Kritisiertes Atomkraftwerk RWE fährt Biblis A wieder hoch

Der älteste Reaktorblock Deutschlands ist wieder am Netz: Der Energiekonzern RWE hat den Block A des Kernkraftwerks Biblis nach einer Zwangspause erneut in Betrieb genommen. Die Verluste von mehr als einer Milliarde Euro will das Unternehmen nun durch längere Laufzeiten ausgleichen.


Düsseldorf/Wiesbaden - Der Energiekonzern RWE Chart zeigen hat den Block A des Atomkraftwerks Biblis nach eineinhalb Jahren Stillstand wieder in Betrieb genommen. "Der Block wird sukzessive hochgefahren, das dauert mehrere Tage", sagte ein Unternehmenssprecher. Das hessische Umweltministerium habe dafür am Freitagabend die Genehmigung erteilt. Bis die Anlage wieder volle Leistung bringt, werden aber noch einige Tage verstreichen.

Luftaufnahme des Kernkraftwerks Biblis: Stillstand hat laut RWE-Angaben mehr als 1,1 Milliarden Euro gekostet
DDP

Luftaufnahme des Kernkraftwerks Biblis: Stillstand hat laut RWE-Angaben mehr als 1,1 Milliarden Euro gekostet

Die Blöcke A und B des Kernkraftwerkes Biblis in Südhessen waren im Herbst 2006 vom Netz genommen worden. Grund waren falsch montierte Spezialdübel in der Anlage - ein Missstand, der erst bei einer Revision entdeckt worden war. In den vergangenen eineinhalb Jahren wurden insgesamt 15.000 Dübel saniert. Biblis B ging bereits Anfang Dezember 2007 wieder in Betrieb. Nun produziert das gesamte Atomkraftwerk wieder Strom.

Der monatelange Stillstand der beiden Blöcke hat RWE nach eigenen Angaben 1,1 Milliarden Euro gekostet. Der Konzern erwartet aber, dass die Reaktoren das Gros der aufgelaufenen Strombeschaffungskosten nun wieder einspielen können, da sich die Laufzeit der beiden Atommeiler um den Stillstandszeitraum verlängert.
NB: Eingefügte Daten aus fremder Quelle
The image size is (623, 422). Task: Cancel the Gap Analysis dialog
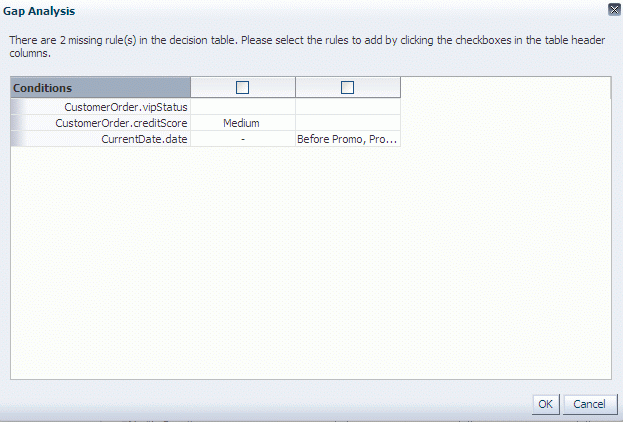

Der 1974 gebaute Block A ist der älteste noch laufende Atommeiler Deutschlands und sollte nach dem Atomausstiegsgesetz ursprünglich 2008 stillgelegt werden. Die Produktionspause wegen der Dübel wird aber auf die Restlaufzeit angerechnet.

RWE will den Reaktor zudem länger als bisher genehmigt Strom produzieren lassen und hat dazu die Übertragung von Laufzeiten anderer Atomkraftwerke beantragt. Eine letzte Entscheidung des Bundesumweltministeriums darüber steht noch aus. Block B sollte ursprünglich 2009 abgeschaltet werden. Er soll nach dem Willen von RWE ebenfalls mit Hilfe einer Strommengenübertragung länger laufen.

Atomkraftgegner kritisieren seit langem, dass Biblis gravierende Sicherheitsmängel aufweise. Dies gelte vor allem für Block A. Tatsächlich gerieten die beiden Kraftwerksblöcke durch Pannen und Mängel immer wieder in die Schlagzeilen. Wegen Reparaturen stand Block A schon in früheren Jahren längere Zeit still, so von 2003 bis 2004. Grund war ein zufällig entdeckter Mangel: Wichtige Teile des Notkühlsystems - die sogenannten Sumpfsiebe - waren zu klein. Seit 1974 hatte dies niemand bemerkt.

RWE hält das Kraftwerk hingegen für sicher. Auch eine Sprecherin des hessischen Umweltministeriums sagte am Freitagabend nach Erteilen der Betriebsgenehmigung für Biblis A: "Sicherheitstechnisch haben wir alles überprüft."